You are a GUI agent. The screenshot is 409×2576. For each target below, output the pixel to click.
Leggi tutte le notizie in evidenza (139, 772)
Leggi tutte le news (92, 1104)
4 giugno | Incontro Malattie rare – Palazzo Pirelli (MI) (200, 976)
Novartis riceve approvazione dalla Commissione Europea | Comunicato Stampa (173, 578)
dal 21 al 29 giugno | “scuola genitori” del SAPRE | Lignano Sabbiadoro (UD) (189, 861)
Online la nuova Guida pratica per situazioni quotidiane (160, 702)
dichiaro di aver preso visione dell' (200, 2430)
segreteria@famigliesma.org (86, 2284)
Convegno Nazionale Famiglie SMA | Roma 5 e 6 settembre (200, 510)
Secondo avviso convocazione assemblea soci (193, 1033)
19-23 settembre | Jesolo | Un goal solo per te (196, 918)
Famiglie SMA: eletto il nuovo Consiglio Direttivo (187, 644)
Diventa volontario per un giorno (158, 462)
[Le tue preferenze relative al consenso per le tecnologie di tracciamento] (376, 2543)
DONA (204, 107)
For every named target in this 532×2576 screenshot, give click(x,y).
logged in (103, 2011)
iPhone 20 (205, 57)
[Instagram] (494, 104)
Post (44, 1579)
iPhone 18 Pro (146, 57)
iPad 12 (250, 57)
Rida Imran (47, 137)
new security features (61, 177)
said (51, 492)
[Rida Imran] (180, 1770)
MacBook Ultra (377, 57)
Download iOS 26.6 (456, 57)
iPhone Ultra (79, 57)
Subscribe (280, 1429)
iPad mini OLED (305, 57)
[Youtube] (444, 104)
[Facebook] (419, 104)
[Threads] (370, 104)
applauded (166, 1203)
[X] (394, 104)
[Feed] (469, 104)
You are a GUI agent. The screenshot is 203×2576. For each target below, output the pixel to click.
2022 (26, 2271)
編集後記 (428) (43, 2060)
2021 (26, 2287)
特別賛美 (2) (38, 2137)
□ □ □ □ □
> [TASK OBJECTIVE]:
Return the lines of the records that include the string "target".

> [WRITTEN ANSWER]:
You are a GUI agent. The screenshot is 409×2576. For each target below, output the pixel to click.
For every named target in this 532×2576 screenshot, give click(x,y).
You are a GUI agent. The screenshot is 203×2576. For each target below, output the pixel to click.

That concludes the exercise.